** START Dataset excerpts **

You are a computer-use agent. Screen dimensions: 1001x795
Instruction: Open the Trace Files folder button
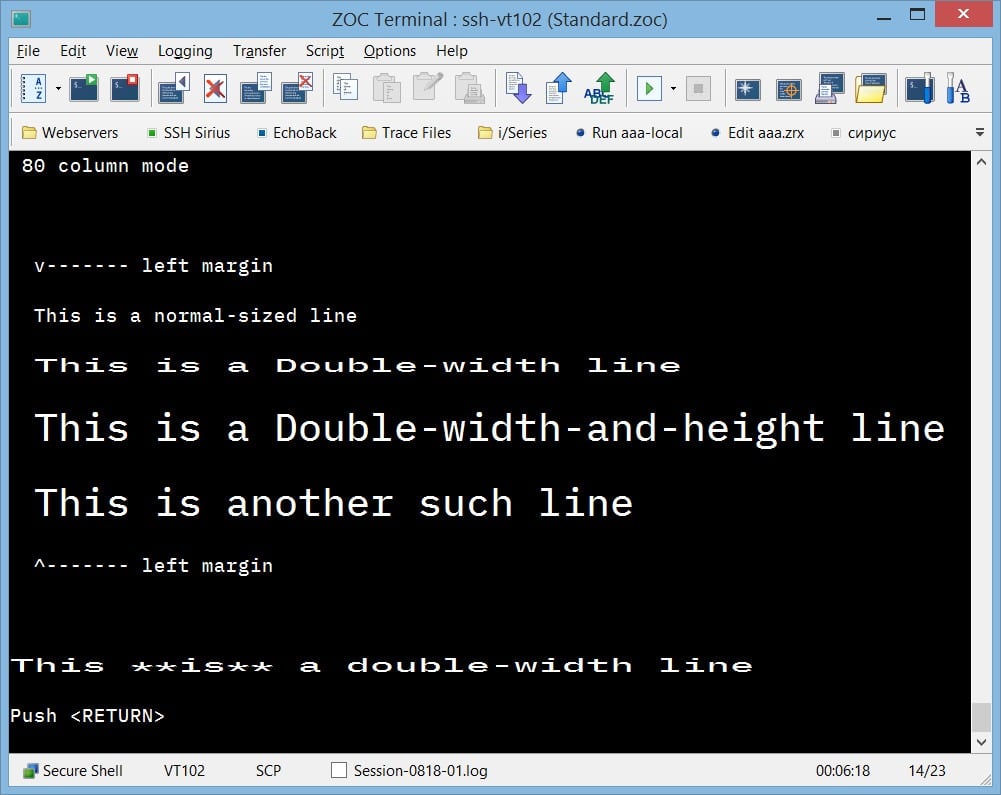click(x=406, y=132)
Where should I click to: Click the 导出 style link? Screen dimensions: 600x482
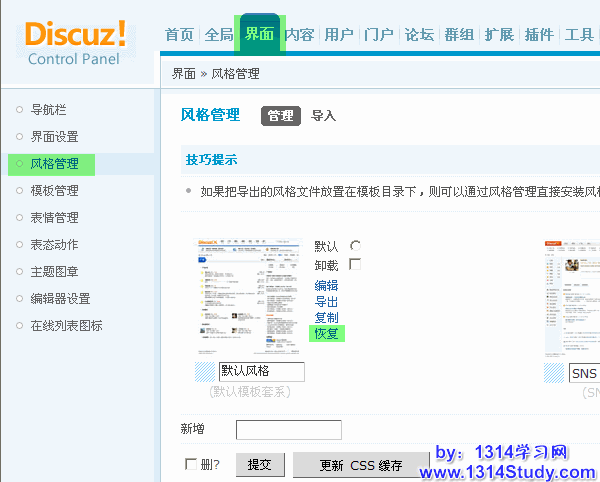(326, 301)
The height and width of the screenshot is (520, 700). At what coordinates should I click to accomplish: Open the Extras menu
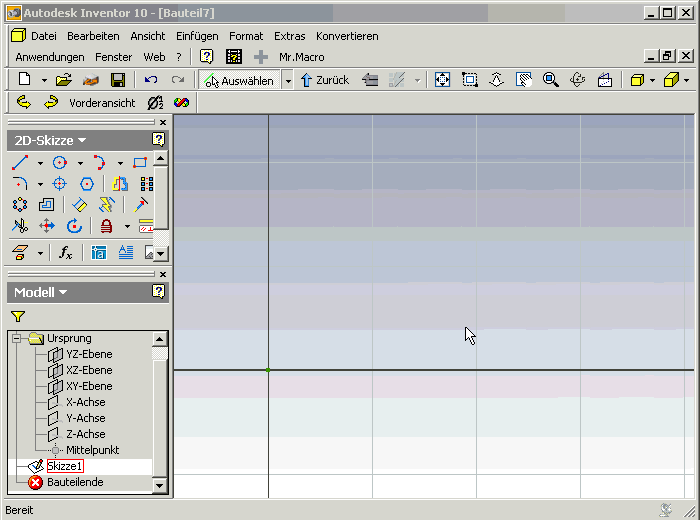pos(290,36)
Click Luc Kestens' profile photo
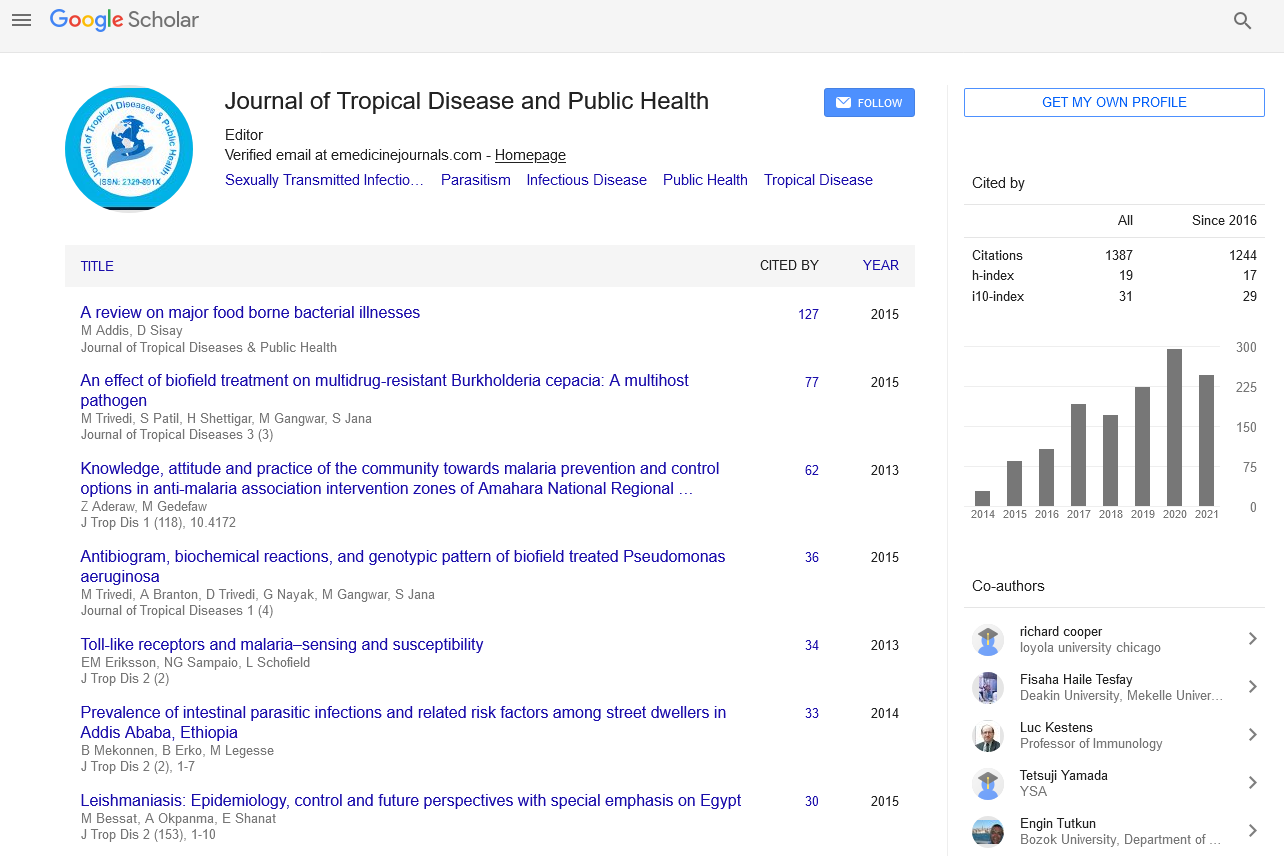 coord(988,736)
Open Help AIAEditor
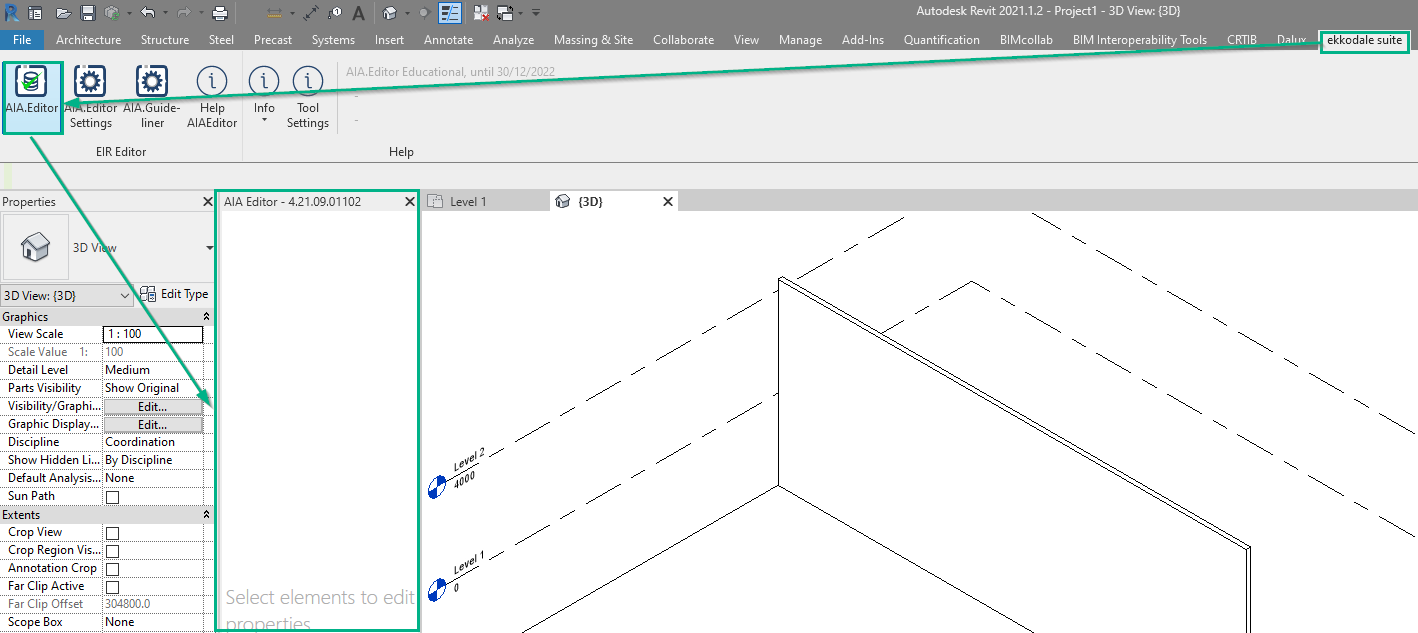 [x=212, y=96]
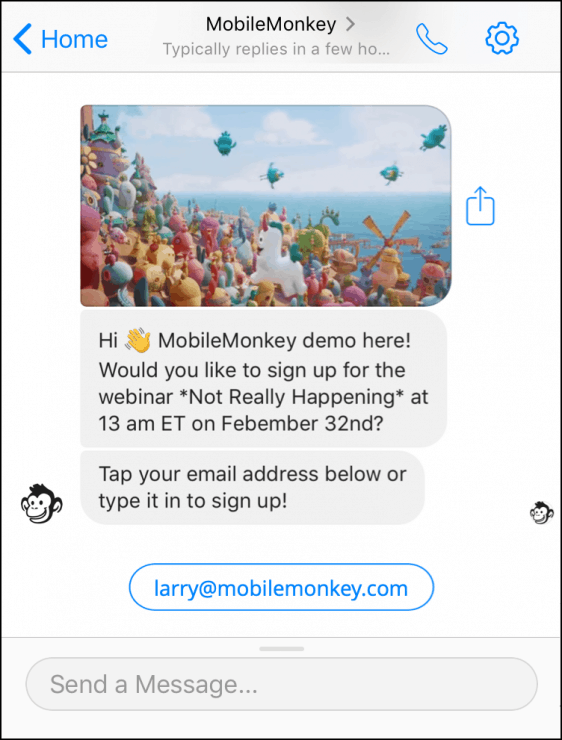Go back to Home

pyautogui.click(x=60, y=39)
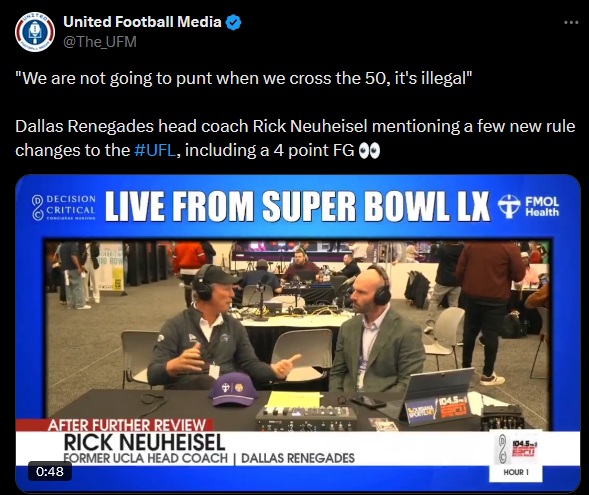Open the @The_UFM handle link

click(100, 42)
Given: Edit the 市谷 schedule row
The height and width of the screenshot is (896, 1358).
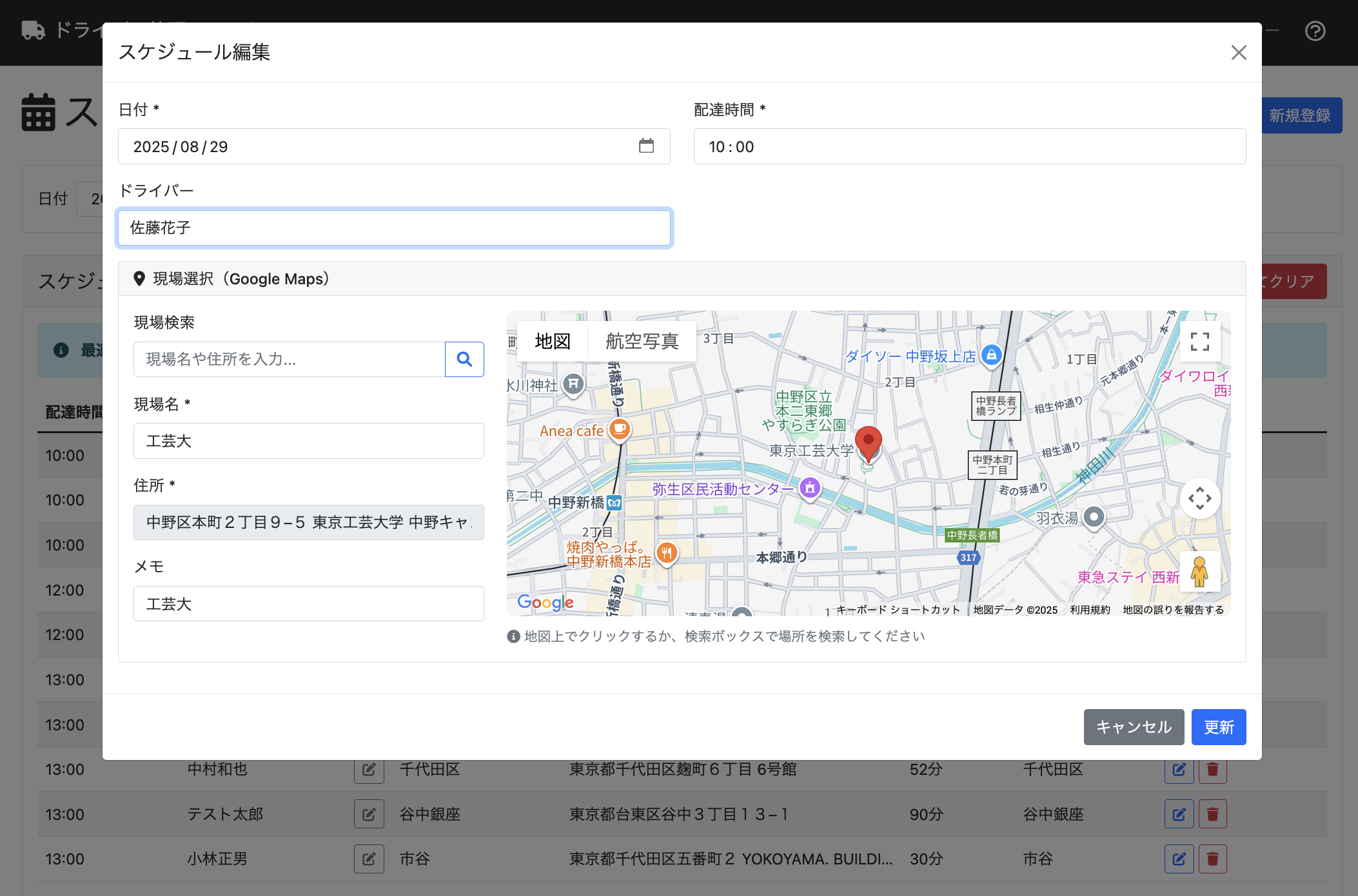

** END Dataset excerpts **

• _Task to carry out_
Rewrite the data above, from its first line through the line holding "click(100, 42)", inclusive, as a numbered list with blank lines dropped. Leave out the pictures.

• _Answer for the task_
1. You are a computer-use agent. Screen dimensions: 1001x795
2. Instruction: Open the Trace Files folder button
3. click(x=406, y=132)
4. Where should I click to: Click the 导出 style link? Screen dimensions: 600x482
5. (326, 301)
6. The height and width of the screenshot is (520, 700). At what coordinates should I click to accomplish: Open the Extras menu
7. pos(290,36)
8. Click Luc Kestens' profile photo
9.  coord(988,736)
10. Open Help AIAEditor
11.  [x=212, y=96]
12. Go back to Home
13. pyautogui.click(x=60, y=39)
14. Open the @The_UFM handle link
15. click(100, 42)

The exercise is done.